Mitchell has been fascinated by electric scooters since 2019. He began sharing his enthusiasm on his YouTube channel, “RK9 Rides,” in 2020. He joined Rider Guide in 2023, and between the two channels, he spends seven days a week riding, testing, and writing about electric scooters. He has tested dozens of models from dozens of brands and is always on the lookout for the newest and greatest scooters. His current favorite models are the Nami Klima and the NIU KQi3 Max.
OKAI Panther Alternatives & Competitors
OKAI Panther Review Summary
The Okai Panther is Okai’s flagship high-performing, off-road scooter with remarkable braking, a state-of-the-art touchscreen dash, and loads of tech integrations.
Seasoned OEM manufacturer Okai not too long ago, decided to venture into the world of electric rideables.
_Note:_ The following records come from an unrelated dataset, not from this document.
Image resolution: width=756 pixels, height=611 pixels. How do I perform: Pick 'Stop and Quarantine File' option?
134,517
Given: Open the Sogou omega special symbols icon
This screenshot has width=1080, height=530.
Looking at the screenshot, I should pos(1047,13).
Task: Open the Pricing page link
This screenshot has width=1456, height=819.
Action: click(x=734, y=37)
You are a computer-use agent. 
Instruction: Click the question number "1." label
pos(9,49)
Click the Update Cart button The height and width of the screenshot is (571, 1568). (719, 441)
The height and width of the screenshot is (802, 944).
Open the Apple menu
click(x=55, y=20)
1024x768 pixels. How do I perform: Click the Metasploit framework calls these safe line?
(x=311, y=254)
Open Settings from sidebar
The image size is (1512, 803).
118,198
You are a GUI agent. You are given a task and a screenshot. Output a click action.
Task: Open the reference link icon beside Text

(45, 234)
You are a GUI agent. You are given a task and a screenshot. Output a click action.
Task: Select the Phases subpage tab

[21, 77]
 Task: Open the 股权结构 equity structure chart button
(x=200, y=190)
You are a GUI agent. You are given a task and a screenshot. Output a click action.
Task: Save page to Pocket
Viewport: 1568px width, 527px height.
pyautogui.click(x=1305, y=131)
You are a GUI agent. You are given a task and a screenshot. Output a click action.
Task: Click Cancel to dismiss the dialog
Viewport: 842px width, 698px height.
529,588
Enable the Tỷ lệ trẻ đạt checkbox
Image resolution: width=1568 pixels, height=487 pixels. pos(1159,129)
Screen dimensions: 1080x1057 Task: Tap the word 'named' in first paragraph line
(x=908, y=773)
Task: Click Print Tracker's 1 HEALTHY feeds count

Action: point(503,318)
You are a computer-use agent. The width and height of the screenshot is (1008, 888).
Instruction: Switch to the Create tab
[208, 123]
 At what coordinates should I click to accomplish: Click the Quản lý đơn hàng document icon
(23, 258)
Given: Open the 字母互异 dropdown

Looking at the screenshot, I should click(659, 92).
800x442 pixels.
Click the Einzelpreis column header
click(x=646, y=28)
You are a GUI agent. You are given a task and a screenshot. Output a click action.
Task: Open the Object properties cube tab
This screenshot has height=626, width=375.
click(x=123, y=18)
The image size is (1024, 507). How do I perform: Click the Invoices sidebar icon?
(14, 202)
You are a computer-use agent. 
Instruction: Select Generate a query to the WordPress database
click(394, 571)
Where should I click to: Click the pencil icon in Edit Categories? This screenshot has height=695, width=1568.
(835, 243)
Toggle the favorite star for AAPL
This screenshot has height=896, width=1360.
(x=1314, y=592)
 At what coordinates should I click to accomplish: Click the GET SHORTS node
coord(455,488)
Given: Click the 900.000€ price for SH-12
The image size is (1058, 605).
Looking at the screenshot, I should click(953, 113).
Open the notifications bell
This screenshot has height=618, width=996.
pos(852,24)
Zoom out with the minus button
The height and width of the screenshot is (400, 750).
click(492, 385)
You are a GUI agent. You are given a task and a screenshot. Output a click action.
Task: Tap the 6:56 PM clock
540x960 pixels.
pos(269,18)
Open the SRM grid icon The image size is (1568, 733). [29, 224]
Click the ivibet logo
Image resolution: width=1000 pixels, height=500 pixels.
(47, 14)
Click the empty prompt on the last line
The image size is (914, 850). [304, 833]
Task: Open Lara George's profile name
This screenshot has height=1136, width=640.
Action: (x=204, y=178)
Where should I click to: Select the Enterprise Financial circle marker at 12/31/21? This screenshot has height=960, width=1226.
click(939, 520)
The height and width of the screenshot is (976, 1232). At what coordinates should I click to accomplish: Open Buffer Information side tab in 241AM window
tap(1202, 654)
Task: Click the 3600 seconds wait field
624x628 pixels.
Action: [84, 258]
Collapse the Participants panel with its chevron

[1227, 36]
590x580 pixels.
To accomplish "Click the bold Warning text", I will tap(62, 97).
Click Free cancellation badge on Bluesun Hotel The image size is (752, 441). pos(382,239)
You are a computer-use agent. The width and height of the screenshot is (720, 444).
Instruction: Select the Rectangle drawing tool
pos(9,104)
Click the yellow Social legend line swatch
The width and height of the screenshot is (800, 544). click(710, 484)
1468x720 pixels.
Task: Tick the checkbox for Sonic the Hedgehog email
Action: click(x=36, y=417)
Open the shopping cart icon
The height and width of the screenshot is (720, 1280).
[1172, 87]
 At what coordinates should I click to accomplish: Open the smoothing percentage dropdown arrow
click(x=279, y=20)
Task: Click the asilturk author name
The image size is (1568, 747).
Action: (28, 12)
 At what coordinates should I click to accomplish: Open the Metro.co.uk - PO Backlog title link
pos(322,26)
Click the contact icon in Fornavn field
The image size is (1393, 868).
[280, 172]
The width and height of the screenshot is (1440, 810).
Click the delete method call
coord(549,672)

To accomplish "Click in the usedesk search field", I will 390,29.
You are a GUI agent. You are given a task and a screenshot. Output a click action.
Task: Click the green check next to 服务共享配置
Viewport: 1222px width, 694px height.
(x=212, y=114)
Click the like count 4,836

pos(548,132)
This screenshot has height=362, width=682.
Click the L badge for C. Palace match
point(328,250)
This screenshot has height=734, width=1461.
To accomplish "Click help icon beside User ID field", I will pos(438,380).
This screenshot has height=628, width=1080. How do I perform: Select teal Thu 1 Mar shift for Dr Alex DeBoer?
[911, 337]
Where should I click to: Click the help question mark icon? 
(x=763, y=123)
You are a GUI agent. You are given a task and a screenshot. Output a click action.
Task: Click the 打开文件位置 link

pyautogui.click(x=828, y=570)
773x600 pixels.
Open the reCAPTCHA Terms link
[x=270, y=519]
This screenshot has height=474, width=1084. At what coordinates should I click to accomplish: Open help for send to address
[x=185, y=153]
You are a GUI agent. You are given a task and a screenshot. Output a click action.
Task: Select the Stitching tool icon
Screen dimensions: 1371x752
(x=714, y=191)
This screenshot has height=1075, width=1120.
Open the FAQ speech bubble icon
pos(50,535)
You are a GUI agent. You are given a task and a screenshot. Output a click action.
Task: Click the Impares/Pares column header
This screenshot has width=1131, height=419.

They hit the ground running with their now popular commuters–the Neon series. Having had years of success with high-value partners, Okai knew what needed to be done to become a global player while meeting consumer needs.
Now, they bring us their first high-performing scooter, the Panther. The Panther is one of our best-looking scooters–one that could effortlessly blend with the aesthetics of a nicely curated living room. But, looks aside, riders will absolutely love the tech integration on the Panther scooter.
Okai has delivered many firsts with the Panther. Stick around to find out whether their first foray into the big leagues is a success story or whether they are out of their depth.
The Okai Panther is a fine blend of aesthetics, functionality, and tech integration. The matte-black, one-piece chassis scooter carries the kind of sophistication you want from a semi-expensive scooter. Nothing feels or looks out of place.
The Panther doesn’t glide on looks alone. This scooter has an exciting spec sheet, with a few firsts we’ve been dying for.
First, it has a full-color touchscreen display. You’d expect more scooters to have it, considering how much we rely on dash interaction –but manufacturers tend to shy off from them, understandably because of dust and water penetration issues.
But that’s not all. We also recorded a new best-in-class stopping distance, with the Panther taking up the second runner-up for the shortest braking distance Rider Guide has ever recorded. This is quite the achievement–and we’ll tell you how the brakes feel. Hint: they are as subtle as they are grabby.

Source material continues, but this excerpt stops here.